Né à Paris le 15 mars 1712, il est le fils d'un marchand de vin. Commencée sous les meillleurs auspices dans une famille bourgeoise aisée, sa vie va brusquement connaitre une période pleine d'incertitudes avec le décès de sa mère lorsqu'il a dix ans et la faillite brutale de son père lorsqu'il en a douze. Recueilli par son beau-frère l'orfèvre Jean-Baptiste Tripart, ce dernier l'aiguillera sur la voie de l'orfèvrerie auprès de Chéret et Igonnet. A son tour Tripart dépose son bilan et meurt à 45 ans. Antoine est reçu maître le 30 mars 1740 et sera encore inscrit sur les listes jusqu'en 1785. L’orthographe traditionnelle du nom de la famille d’orfèvre Durand est, selon de récentes recherches, considérée comme incorrecte, du moins au regard des propres vœux de l’orfèvre. Les terrines en argent livrées pour la couronne danoise sont signées “Durant” et, dans son contrat de mariage, à chaque fois que le notaire a écrit “Durand”, la dernière lettre a été remplacée par un « t ». De remarquables détails biographiques sur Antoine-Sébastian Durant (1712-1787) ont été découverts, concernant notamment son enfance tragique et l’influence de sa sœur et de son époux, l’orfèvre Jean-Baptiste Tripart. A cela s’ajoutent des informations sur sa carrière, sa santé et ses clients qui peuvent être trouvées dans une communication de Françoise Arquié-Bruley dans le Bulletin de la Société de l’Histoire de l’Art Français, 1995, pp. 165-185. Si ce nom est moins connu que celui de Germain, son importance à l'époque ne peut être minorée. Par exemple, dans l'inventaire de la comtesse du Barry en date du 10 janvier 1791 figurent deux girandoles d'or par Durant. Si l'on analyse les objets subsistants de cet orfèvre, on relève 20 objets datant de la péridoe 1740-1750, 28 entre 1750 et 1760, 16 entre 1760 et 1770, le dernier étant une clochette de table datant de 1769-1770. La disparition brutale de son fils à Rome en 1770 crée certainement un grand traumatisme pour l'orfèvre. Si aucune pièce postérieure à 1770 n'a été retrouvée, on sait par les dépôts à la marque que sa production est encore importante, par exemple 103 marcs en 1768 et 225 marcs en 1771, le marc pesant environ 245 g  (Sotheby's remercie vivement Bernard Causse pour sa précieuse contribution).

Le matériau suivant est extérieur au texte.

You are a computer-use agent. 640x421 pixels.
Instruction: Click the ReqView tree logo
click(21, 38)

L’origine du service et son appartenance au duc de Penthièvre

Le mystère autour de l’origine du service n’a pas été entièrement élucidé. Il est documenté pour la première fois dans un inventaire du petit-fils de Louis XIV, le duc de Penthièvre (Fig.2  dans l’arbre généalogique), réalisé en 1794. Le duc de Penthièvre était l’un des hommes les plus riches de France, tenant sa fortune de son statut d’héritier des deux fils légitimés de Louis XIV et de Madame de Montespan, son père et son oncle, respectivement le comte de Toulouse et le duc du Maine. Il hérita de la fortune de son oncle car le fils de ce dernier, le comte d’Eu mourut sans descendance, laissant comme héritier le duc de Penthièvre.

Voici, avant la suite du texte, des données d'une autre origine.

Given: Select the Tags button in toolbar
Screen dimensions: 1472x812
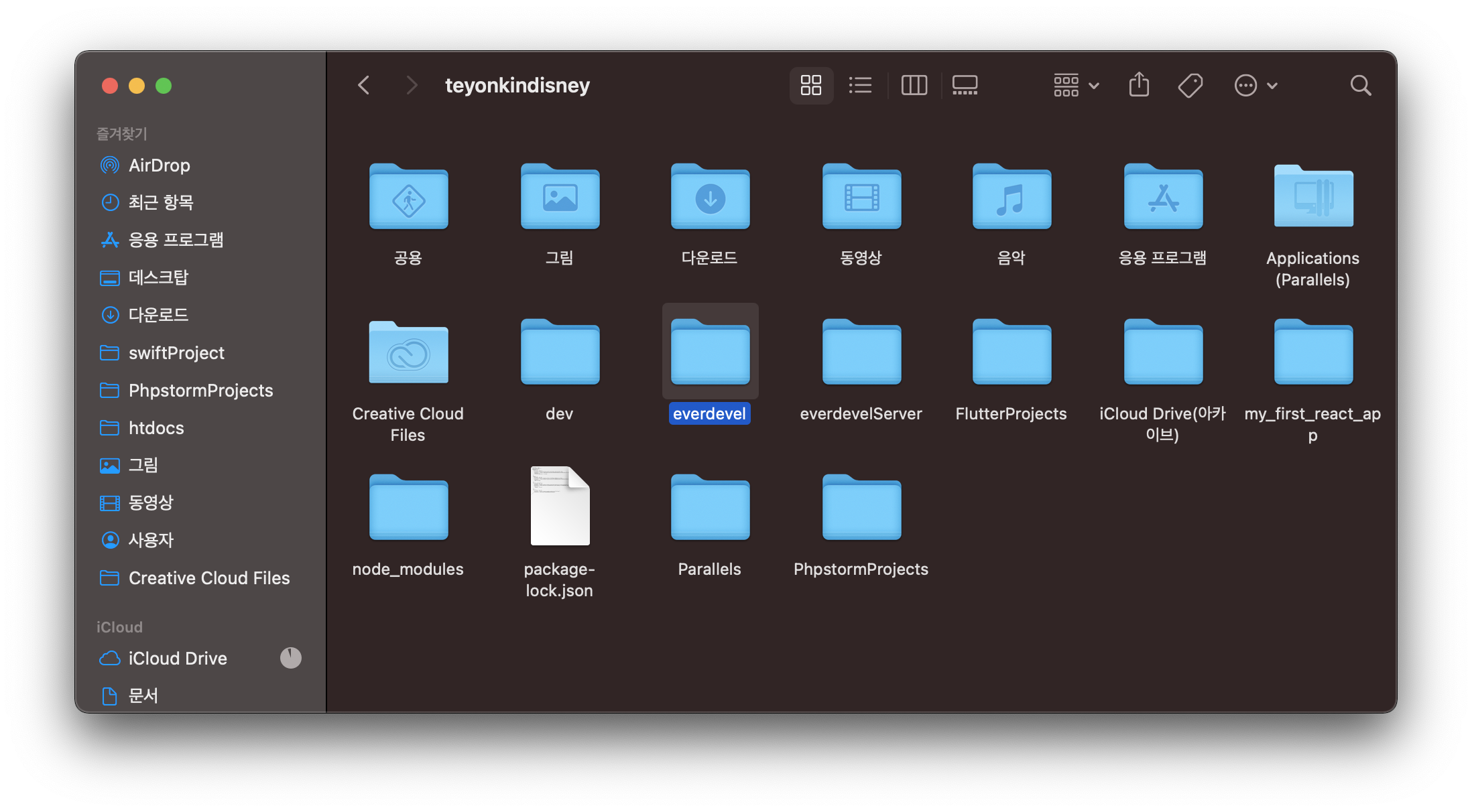Looking at the screenshot, I should point(1192,85).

Un inventaire du duc de Penthièvre datant de 1757 relève un très grand nombre de pièces d’argenterie, mais aucune d’elles ne comprend le service Penthièvre-Orléans. Cela suggère qu’il n’en a pas hérité de son père décédé en 1737.8

Son cousin et légataire, le comte d’Eu, était encore vivant à l’époque et, bien qu’aucun document en attestant n’ait été publié, il apparaît plausible de penser qu’il ait été le propriétaire du service.  Cela est confirmé par un document prouvant l’acquisition par le comte d’Eu d’éléments du service auprès d’un certain Henry Janssen ou de ses héritiers.

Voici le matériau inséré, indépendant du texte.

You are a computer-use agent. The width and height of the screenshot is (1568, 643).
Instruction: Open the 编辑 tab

La preuve de cet achat est confirmée par l’existence d’armoiries antérieures sur la cloche de Durant aux Musées Royaux d’art et d’Histoire de Bruxelles ainsi que sur celle présentée ici, identifiées comme celles de Janssen ; on peut relever aussi le lien entre Janssen et les terrines à la tête de sanglier de Thomas Germain dans le même service. Des modèles de ces dernières ont été conservés par le fils de Germain, François-Thomas, et enregistrés dans son atelier en 1765 sous ‘M de Janssin [sic]'9 . Enfin, un rapport rédigé vers 1803 sur la vie du duc de Penthièvre témoigne que son oncle, le comte d’Eu, a acquis un service pour 50 personnes d’ ‘un Anglois nomme le comte de Jansin qui avoit l’honneur d’être admis a sa cour’10. Le rapport de Madame Guénard contient quelques inconsistances en termes de chronologie, mais constitue un témoignage relativement contemporain qui peut être pris au sérieux.

L’histoire de cette dernière révèle qu’Henry Janssen était attaché à la cour du comte d’Eu. Comme beaucoup d’autres, il fut « invité » à abandonner son argenterie pour la fonte de 1759 (afin de soutenir le financement de la guerre de Sept Ans) et, sur le point de perdre le service pour 50 personnes, récemment complété. Il avait lui-même fourni le métal et il lui restait à payer à l’orfèvre une somme importante pour sa main d’œuvre.  Il a fait appel au comte d’Eu qui a proposé de l’aider en se portant acquéreur du service (et vraisemblablement des taxes afférentes) en échange d’une rente annuelle.  Lorsque le comte d’Eu mourut en 1775 sans descendant, son cousin et héritier, le duc de Penthièvre hérita de  ‘la belle argenterie Jansin’  mais offrit également généreusement de rembourser la famille Jansen à hauteur de la valeur du métal. Il est avéré qu’à la mort d’Henry Janssen en 1766, l’argenterie qu’il possédait à l’hôtel de Lassay qu’il louait et partageait avec son frère Robert, sans plus de précisions, pesait près de 300 kilos et avait été donnée en garantie de ses dettes. Il est également rapporté qu’après la mort d’Henry, le comte d’Eu accepta de payer une rente annuelle de 7200 livres au frère d’Henry, Robert, qui en était l’héritier, pour un principal de 72,000 livres 11. Cette somme d’argent correspond au coût d’un service important et élaboré de l’époque. Une étude radiographique sur une des célèbres terrines aux hures de sangliers permet de relever de façon quasi-certaine sur une doublure la présence des armoiries du comte d'Eu.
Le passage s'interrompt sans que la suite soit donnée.